As you interview for IT jobs, your top concern is likely whether you are prepared for and/or can succeed at the kind of programming, debugging, troubleshooting, etc that the role requires. While IT recruiters would definitely advise asking questions about the scope of the work the role will require, it’s also important to think about the corporate culture. Why would IT staffing companies suggest you make this a priority in your decision-making process? Because if you aren’t happy or don’t fit into the team and company culture, IT recruiting firms can almost guarantee it will be hard for you to really succeed in your role. IT staffing firms see plenty of talented IT professionals fail at jobs because they can’t get along well with their teams, bosses, or end users and clients. Here’s how to make sure you land a job where you’re not just a great fit for the work, but also the culture!

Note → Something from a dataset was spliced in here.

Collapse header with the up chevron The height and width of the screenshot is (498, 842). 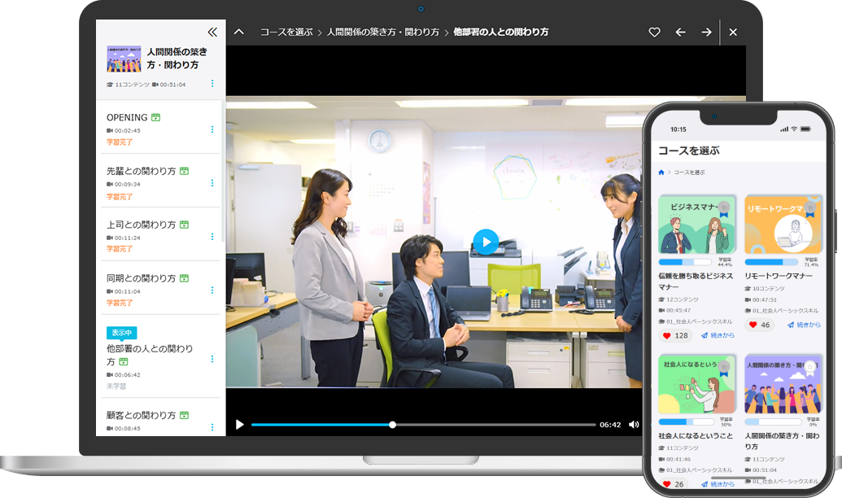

- Think about what kind of workplaces you’ve succeeded in previously. What made them comfortable for you? The pace of work? The communication styles of team members? Did you have standup meetings? Did you communicate directly with clients or end users? Take some notes for yourself.
- Talk to your technical recruiters. Ask them if the roles you’re interviewing for have these elements to their corporate culture. Make sure they’re clear on what will and won’t work for you. Good IT recruiting agencies don’t want to place you in jobs where you’ll have a hard time fitting into the culture.
- Research online. Check out Glassdoor reviews and see what the company says about its own corporate culture on its website or social media accounts.
- Come to the interview with questions. If you have specific questions about the corporate culture, you’ll make an even better impression on your interviewer. If you don’t have any specific questions, more general questions will still help you make a better decision. Try asking what people enjoy about working at the company. Ask what people don’t like about working at the company. Ask about what personal qualities make people successful (or not!) at the company.